05/02/2020 at 02:12 • 2 commentsThe venturi restriction plus the short tube going to the sensor was just the right geometry for a good whistle. That was annoying.
I added another pickup tube in the venturi, and connected them. I am thinking this will cancel the waves where they meet.
As a last minute thought I made the geometry not symmetrical as well. That might actually work against me now that I think about it.
Printing.
Edit: FFF version, the whistle was gone. SLA version failed on first print due to low resin. It will be ready in the morning.
-
Volume over time..
04/28/2020 at 09:19 • 0 commentsWe are losing some volume with respect to time.
This could be caused by some simple things, some not so simple things, and one impossible to fix thing.
We will be checking each of those boxes tomorrow. Too bad It seems we will have to build a flow meter, to test our flow meter.
Edit: There was a hole in the balloon. A pretty big one. Duh..
-
Venturi version
04/27/2020 at 02:04 • 0 commentsFInished a venturi version.
These are the internal cutouts.
-
Classy
04/26/2020 at 08:33 • 0 commentsOne huge step away from everything working together..
The UI got a rewrite and is now classy, eventful, private, and modal. The buttons even do things, and the serial logic for chatting with the core is taking shape. Code is up on Github. Event triggers on variable changes and proper config files would be nice. The former is still giving me issues.
-
Clear is pretty and a Venturi effect
04/25/2020 at 16:36 • 0 commentsWe printed some pitot pickups in clear. Oooooo..
A test on another set shows a significant Venturi effect on our pressure pickup. I need to move it out of the restriction. That should be relatively simple.
-
Calibrated flow source
04/11/2020 at 15:17 • 2 commentsWe need to generate a coefficient for our sensors when attached to out pitot tubes. To do that we need to have a precise source of airflow.
The current thought process is leaning towards pvc pipe with a piston in it.
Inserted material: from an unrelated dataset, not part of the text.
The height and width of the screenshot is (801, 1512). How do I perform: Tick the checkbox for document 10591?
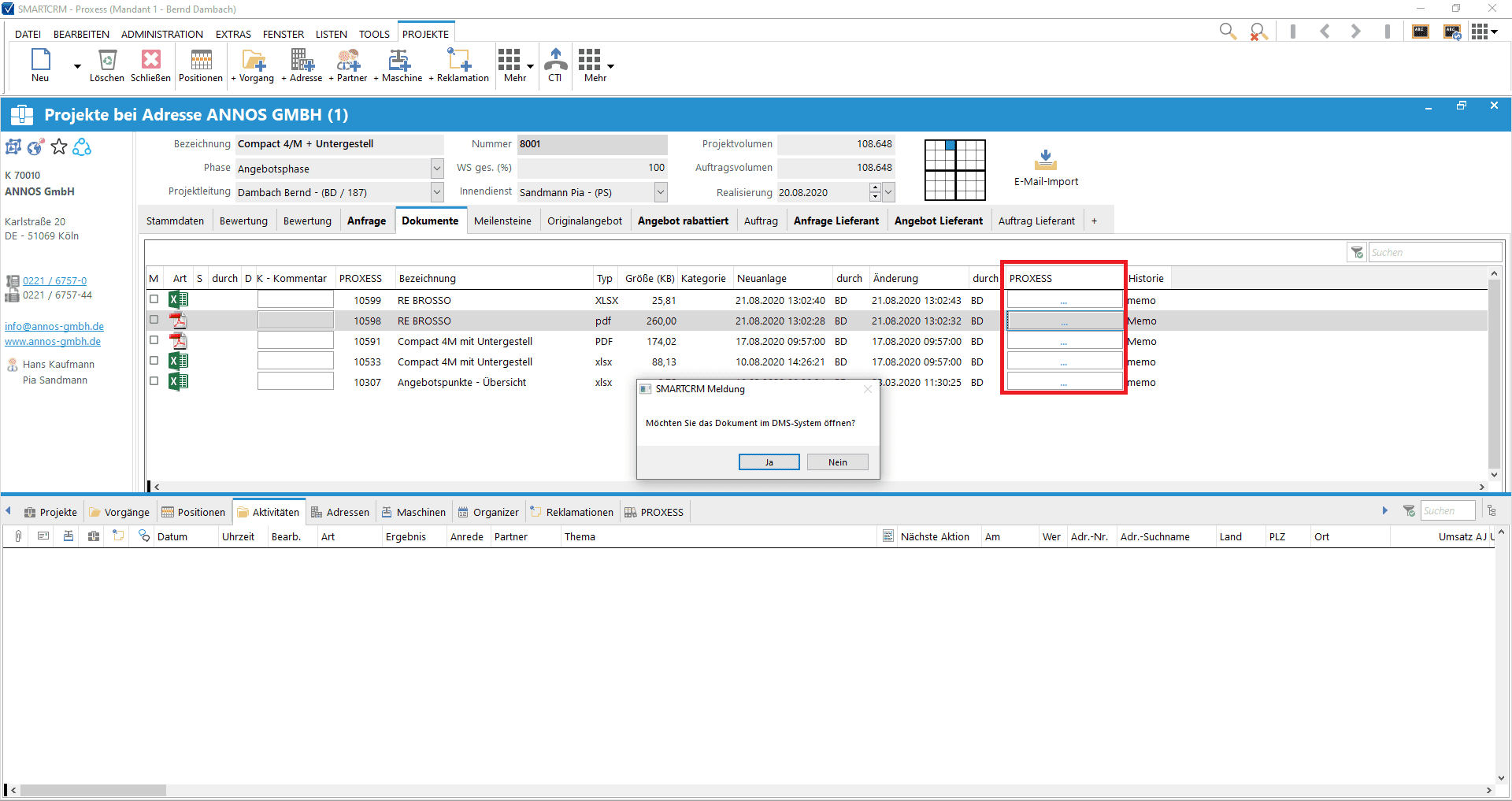pyautogui.click(x=154, y=340)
Move the piston down the pipe and your are displacing a known volume of air, which we can send through our sensor and calibrate it.
Problem is for a 4in pipe and using 5/16in threaded rod (18 tpi) , that rod would need to spin at 8k rpm to move fast enough to hit our upper target for flow. Move to a 6in pipe, and use 1/2in threaded rod (9 tpi) and that number is a lot more reasonable 2k rpm.
Working on it.
-
When you're a Jet
04/10/2020 at 21:38 • 0 commentsWe had some more copies of the body printed the other day on SLA.
The snap off bit for the lower pitot still liked to take a bit of the tube with it when printed on low resolution SLA printers.
I made it a bit weaker and the pitot a bit stronger.
Also sorted the lower overhang making it a big more gentle, and matched the body width to the new PCB width.
-
Test board partial success
04/10/2020 at 06:37 • 0 commentsThe boards arrived from OSHPark yesterday and @Steven.Carr got right to work populating them for reflow.
He ran into some issues.Our placement for the pads to allow either the BMP280/BME280 or BMP388 sensor to live on them was problematic and resulted in failure to properly reflow without the case shorting to one of the adjacent pads/lines.
They are too close together.Steven eventually was able to salvage a few for testing through some careful rework so this is not a total loss though.
The good news is the xlator is doing its job, and we have two sensors which are working in the right configuration now to move forward.This will enable us to test a few different pitot tube configurations to determine the ideal gain/flow tradeoff. Bigger tubes give us more gain, but this will also increase the restriction through the pickup reducing our overall flow.
I'll be modeling a range of pitot tube sizes for him to try out. We will still need some form of calibrated flow to compare these though. We'll have to work on that. Worst case a garbage bag full of air would give us a calibrated volume from which we could extrapolate the flow, but that wouldn't give us very much to work with. We'll need something better.